But this is WUS, and I think most would be a bit more... educated about watches in general (OP seems to have more than a few watches so likely not a newbie). It's not much work to find out what St and Sa mean, not to mention whether the watch is tegimented (which it isn't).

While I wouldn't describe the OP as the other commenter did, it does look seem the OP didn't do much homework and asked pretty basic questions after placing an order.


----------



## Spring-Diver (Jan 26, 2009)

Myron said:


> I loved everything about mine except the polished case, so I had it media blasted. Now it's perfect for me.


That looks perfect to me too
Great idea there

Sent from my iPhone using Tapatalk


----------



## MKN (Mar 27, 2012)

I might have been a bit harsh - but what I saw was either an attempt at trolling or at seeking advice after the fact. Whatever case it annoys me when I see it. If it doesn't bother you then that's fine. 

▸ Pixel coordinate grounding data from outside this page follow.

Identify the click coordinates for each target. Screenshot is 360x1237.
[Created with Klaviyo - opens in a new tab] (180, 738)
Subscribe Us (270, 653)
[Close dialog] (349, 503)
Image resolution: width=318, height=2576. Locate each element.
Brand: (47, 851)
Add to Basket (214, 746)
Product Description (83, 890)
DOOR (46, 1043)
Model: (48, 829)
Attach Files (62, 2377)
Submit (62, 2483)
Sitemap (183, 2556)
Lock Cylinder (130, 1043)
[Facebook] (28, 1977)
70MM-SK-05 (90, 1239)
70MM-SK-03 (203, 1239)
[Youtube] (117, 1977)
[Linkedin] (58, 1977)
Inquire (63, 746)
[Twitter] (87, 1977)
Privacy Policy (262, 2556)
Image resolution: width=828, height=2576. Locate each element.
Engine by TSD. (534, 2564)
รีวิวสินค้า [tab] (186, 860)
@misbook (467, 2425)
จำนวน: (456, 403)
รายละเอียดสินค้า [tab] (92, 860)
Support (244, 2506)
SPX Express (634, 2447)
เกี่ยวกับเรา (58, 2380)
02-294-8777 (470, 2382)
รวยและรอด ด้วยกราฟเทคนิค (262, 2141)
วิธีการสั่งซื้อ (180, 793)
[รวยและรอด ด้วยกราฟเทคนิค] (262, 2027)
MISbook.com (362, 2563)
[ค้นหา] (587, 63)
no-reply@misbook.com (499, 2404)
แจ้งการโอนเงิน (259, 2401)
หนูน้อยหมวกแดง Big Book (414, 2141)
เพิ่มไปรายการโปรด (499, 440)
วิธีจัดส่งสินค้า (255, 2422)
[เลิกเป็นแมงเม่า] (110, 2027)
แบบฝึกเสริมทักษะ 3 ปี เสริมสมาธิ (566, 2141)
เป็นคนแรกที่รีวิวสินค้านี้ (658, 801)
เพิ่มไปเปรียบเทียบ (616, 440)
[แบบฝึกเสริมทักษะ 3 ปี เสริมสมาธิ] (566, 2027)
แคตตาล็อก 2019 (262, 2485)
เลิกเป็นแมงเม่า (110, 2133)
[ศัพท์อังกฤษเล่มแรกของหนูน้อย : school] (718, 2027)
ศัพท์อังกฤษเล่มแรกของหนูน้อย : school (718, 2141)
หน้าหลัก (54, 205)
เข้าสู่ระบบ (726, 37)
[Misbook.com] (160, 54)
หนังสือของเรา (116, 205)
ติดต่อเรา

Sendt fra min ALE-L21 med Tapatalk


----------



## ms55 (Jan 31, 2017)

I recently bought the black one, hope you enjoy the white! Love it so far.


----------



## Myron (Dec 27, 2009)

Spring-Diver said:


> That looks perfect to me too
> Great idea there


Thank you Spring-Diver!


----------



## Wildmans85 (May 25, 2014)

Thanks karmatp, I like the combo too bit it's just a cheap canvas strap I had lying around, threw it on while I wait for a similar but much better quality black cordura strap to arrive.


----------



## ms55 (Jan 31, 2017)

Myron said:


> I loved everything about mine except the polished case, so I had it media blasted. Now it's perfect for me.


huh, interesting look!


----------



## Moss28 (Dec 26, 2017)

That bead blasted case looks good

Sent from my Pixel 2 using Tapatalk


----------



## ms55 (Jan 31, 2017)

I think the bead blasted look def fits the white (I like the normal look with the black dial though)


----------



## spoonman (Dec 14, 2016)

Agreed. That watch is going to get a lot of compliments.


ms55 said:


> I think the bead blasted look def fits the white (I like the normal look with the black dial though)


----------



## biggshockfan (Mar 11, 2018)

Myron said:


> I loved everything about mine except the polished case, so I had it media blasted. Now it's perfect for me.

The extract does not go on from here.